• [TEXTE FOURNI]

■ ■ ■ ■ ■ ■ ■

• Penuria nominum

     L'esprit ne règne que sur le royaume des esprits, des phantasmes, des mirages convoqués, des souvenirs contraints, des concepts stylisés.            

    Cet univers subjectif est aussi limité, restreint et sans cesse confronté à l'univers illimité, infini, qui ne saurait être intériorisé dans sa globalité. L'inventaire des noms est lacunaire. La langue est inapte à répertorier l'ensemble du réel, est incapable de désigner d'un nom propre chaque aspect de la réalité. Le pourrait-elle que toute communication serait rendue impossible, sauf à exiger de chaque locuteur qu'il connaisse un nombre infini de noms.

    La conséquence de cette pénurie des noms ou penuria nominum est que le nom ne sera que rarement un nom propre, comme les noms bibliques de l'état édénique, mais un nom commun, un nom qui désigne une épure, une abstraction épurée de tout accident et de toute qualité singulière, un objet qui n'existe pas, qui n'est même plus un simulacre. Le cheval n'existe pas au contraire de ce cheval blanc qui court dans le pré. Le cheval n'est que l'intitulé d'une définition (au sens propre, définir revient à indiquer où cela finit, à en indiquer les limites), qui, stylisée, comprend les caractéristiques propres à cet animal et qui permettra de désigner de même manière toute créature qui présenterait ces caractéristiques, lesquelles doivent être suffisamment générales pour ne pas se restreindre inutilement à quelques individus et suffisamment singulières pour permettre la distinction et exclure la confusion entre un cheval et une tortue par exemple. Le cheval est aussi le symbole, soit le moyen de convoquer une chimère, un fantôme, une image, une entité singulière de l'imaginaire dont les caractéristiques doivent correspondre à celles que le nom impose.

■ ■ ■ ■ ■ ■ ■

• [LISTE DES DONNÉES]

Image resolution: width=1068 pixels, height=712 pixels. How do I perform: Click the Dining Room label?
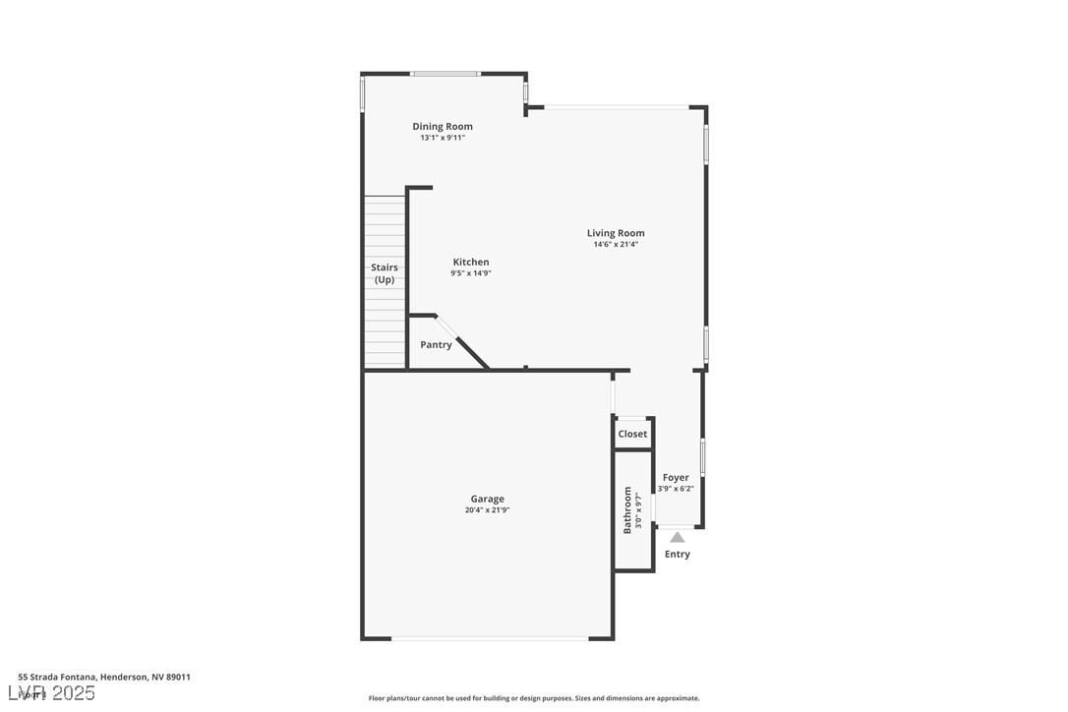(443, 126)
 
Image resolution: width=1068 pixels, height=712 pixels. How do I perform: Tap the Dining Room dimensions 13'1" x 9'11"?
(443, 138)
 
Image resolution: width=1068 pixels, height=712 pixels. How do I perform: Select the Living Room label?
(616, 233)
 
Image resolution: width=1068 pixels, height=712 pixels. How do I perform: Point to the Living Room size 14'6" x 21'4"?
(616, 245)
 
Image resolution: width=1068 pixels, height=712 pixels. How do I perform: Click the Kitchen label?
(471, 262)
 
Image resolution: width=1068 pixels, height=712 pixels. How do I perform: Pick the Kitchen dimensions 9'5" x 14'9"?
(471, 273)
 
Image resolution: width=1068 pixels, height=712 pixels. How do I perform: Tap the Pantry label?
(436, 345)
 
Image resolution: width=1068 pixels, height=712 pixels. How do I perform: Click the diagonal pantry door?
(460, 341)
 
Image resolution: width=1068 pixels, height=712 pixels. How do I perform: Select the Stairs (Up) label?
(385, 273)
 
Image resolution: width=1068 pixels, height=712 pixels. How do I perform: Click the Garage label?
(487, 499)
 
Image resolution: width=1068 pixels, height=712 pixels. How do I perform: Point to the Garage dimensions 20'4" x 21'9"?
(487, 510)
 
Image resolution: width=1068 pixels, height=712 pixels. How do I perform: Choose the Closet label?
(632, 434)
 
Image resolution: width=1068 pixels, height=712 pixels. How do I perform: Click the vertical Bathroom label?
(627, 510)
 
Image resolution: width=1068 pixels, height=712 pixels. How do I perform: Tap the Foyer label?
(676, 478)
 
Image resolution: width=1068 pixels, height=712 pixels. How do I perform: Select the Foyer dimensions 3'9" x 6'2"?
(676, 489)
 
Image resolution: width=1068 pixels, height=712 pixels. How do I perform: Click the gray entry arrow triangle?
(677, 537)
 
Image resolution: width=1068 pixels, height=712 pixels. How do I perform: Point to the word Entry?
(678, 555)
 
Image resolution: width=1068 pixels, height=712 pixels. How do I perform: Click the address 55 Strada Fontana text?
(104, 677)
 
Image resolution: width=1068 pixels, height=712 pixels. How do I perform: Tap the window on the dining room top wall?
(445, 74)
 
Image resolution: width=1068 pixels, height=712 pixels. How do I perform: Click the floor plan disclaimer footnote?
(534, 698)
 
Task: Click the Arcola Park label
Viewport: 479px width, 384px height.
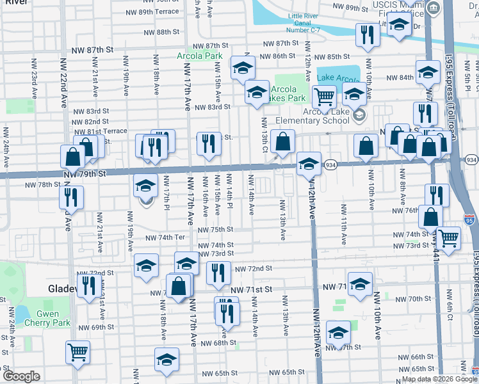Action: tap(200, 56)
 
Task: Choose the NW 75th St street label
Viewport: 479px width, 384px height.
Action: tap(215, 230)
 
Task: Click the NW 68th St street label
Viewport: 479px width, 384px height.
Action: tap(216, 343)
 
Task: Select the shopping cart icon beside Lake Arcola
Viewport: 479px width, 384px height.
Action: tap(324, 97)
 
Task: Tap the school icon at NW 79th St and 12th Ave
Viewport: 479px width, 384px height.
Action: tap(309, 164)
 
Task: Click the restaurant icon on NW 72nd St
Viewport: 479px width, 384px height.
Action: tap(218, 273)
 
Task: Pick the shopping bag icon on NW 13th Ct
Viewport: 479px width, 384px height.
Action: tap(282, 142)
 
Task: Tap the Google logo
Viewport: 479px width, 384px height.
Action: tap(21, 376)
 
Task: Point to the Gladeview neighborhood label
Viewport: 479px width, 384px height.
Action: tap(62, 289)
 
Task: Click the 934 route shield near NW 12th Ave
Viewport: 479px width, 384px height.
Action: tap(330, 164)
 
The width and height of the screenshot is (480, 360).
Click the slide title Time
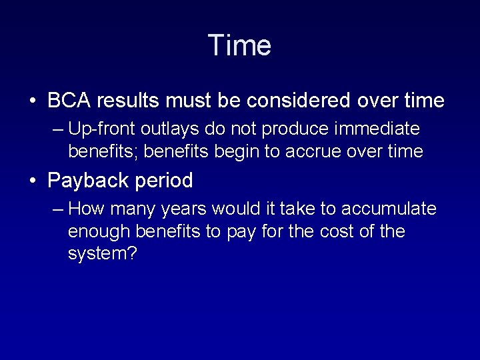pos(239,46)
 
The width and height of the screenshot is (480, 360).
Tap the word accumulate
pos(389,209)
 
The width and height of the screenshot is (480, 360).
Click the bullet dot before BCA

■ ■ ■ ■ ■ ■ ■

• [CONSIGNES]
Répondez à ces questions sur le texte consacré à la pénurie des noms :
1. Sur quel royaume l'esprit règne-t-il seulement ?
2. Si la langue pouvait donner un nom propre à chaque aspect du réel, qu'est-ce qu'il faudrait exiger de chaque locuteur ?
3. Au sens propre, à quoi revient le fait de définir ?

• [RÉPONSE ATTENDUE]
1. Sur le royaume des esprits, des phantasmes, des mirages convoqués, des souvenirs contraints et des concepts stylisés.
2. Qu'il connaisse un nombre infini de noms.
3. À indiquer où cela finit, c'est-à-dire à en indiquer les limites.